7. This, on the other hand, is basically unprecedented? Most leaks of this size don’t implicate people in anything aside from patronizing major companies. This is new territory in terms of personal cost. The Ashley Madison hack is in some ways the first large scale real hack, in the popular, your-secrets-are-now-public sense of the word. It is plausible—likely?—that you will know someone in or affected by this dump.
8. Most of the responses and acknowledgements I’m reading now are either straight news stories or… jokes? I’m not sure anyone is really reckoning with how big this could be, yet. If the data becomes as public and available as seems likely right now, we’re talking about tens of millions of people who will be publicly confronted with choices they thought they made in private (or, in some cases, didn’t: Ashley Madison does not validate all email addresses). The result won’t just be getting caught, it will be getting caught in an incredibly visible way that could conceivably follow victims around the internet for years.

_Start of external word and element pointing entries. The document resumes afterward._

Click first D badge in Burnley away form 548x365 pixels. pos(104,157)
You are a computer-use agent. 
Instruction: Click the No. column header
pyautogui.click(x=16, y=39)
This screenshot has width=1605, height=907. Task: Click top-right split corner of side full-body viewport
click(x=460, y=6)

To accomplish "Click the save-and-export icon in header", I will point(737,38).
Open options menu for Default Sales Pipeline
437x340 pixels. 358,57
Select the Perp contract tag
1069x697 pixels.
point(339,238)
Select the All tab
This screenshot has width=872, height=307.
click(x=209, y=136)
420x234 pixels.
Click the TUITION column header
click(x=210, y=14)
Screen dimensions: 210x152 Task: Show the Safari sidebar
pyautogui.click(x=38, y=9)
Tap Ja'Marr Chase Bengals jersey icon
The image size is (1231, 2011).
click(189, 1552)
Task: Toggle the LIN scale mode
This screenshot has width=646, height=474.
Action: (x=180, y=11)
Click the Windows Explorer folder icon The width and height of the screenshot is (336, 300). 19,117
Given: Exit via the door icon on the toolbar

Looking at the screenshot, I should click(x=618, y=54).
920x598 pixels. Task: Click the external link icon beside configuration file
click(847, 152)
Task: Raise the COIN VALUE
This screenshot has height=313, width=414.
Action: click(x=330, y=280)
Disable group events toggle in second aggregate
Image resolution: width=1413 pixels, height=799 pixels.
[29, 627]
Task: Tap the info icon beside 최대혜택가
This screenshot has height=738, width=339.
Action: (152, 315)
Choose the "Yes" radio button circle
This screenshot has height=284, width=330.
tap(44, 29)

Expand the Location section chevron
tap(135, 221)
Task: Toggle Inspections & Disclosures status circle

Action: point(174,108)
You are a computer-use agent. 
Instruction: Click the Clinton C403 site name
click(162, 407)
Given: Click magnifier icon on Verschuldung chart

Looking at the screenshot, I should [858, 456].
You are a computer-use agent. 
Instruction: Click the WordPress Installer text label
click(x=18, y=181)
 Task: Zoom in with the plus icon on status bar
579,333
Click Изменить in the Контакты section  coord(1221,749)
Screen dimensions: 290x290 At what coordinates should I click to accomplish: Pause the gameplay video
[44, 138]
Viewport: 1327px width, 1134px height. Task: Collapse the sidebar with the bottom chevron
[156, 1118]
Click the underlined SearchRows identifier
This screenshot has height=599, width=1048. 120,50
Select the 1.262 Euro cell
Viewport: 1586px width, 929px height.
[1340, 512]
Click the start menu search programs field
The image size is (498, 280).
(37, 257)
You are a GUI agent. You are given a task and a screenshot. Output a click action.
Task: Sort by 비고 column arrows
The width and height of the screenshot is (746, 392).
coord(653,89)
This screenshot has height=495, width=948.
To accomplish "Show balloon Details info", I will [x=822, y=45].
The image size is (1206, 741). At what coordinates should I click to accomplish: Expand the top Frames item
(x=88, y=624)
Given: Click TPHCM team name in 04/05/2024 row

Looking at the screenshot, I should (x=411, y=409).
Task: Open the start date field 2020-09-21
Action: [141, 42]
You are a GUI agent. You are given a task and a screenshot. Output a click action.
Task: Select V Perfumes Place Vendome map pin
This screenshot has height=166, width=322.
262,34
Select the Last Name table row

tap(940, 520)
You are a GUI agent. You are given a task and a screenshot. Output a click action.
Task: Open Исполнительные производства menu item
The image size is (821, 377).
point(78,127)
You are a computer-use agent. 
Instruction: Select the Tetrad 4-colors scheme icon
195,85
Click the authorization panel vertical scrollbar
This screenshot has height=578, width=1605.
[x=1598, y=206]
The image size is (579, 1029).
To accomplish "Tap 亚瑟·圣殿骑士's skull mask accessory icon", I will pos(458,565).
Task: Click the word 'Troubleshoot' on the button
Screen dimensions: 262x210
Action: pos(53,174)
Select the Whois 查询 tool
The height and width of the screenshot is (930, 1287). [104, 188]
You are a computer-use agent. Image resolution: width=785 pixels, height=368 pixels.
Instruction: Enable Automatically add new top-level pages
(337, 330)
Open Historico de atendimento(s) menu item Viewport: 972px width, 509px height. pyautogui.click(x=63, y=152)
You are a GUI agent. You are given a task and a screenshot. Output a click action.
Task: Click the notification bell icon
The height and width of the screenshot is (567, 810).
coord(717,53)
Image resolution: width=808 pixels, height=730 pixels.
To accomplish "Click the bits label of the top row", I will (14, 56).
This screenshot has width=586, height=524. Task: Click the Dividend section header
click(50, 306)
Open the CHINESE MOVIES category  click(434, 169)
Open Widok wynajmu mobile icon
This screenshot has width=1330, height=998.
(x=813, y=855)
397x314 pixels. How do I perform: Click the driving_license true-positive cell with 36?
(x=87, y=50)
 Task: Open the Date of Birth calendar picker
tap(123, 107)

9. Such a scenario would present a number of new questions for many more internet users— questions the nature of which they’ve never really had to deal with. If the names and email addresses are available in a simple Google-like search, for example, will they search for their partners? Friends? Coworkers? Representatives? Family members? If so, why? If not, why not? Will you seek out the raw leak data after reading this post? Will news organizations, presented with user profiles associated with public figures, ask for comment? Treat each as news? Which ones? How? The last time people dealt with similar questions on a large scale was when troves of internal Sony documents, including emails, were leaked. Before that, it was when hundreds of private celebrity photos were stolen and released last year. That act was widely denounced, as were the millions of subsequent acts by the people who viewed the photos. But enough people looked at these photos to set traffic records for sites like Reddit. In any case, an incredible number of ethical questions are posed by this situation!
I honestly dont know what to think of this news story. A part of me is upset that a hacker would ruin and violate sereval million people's private lives, but another part feels that these adulters deserved to be publicly shamed for lying and cheating on their spouse. If I was cheated on I would definitely want to know just not so publicly. What are your thoughts on this leak?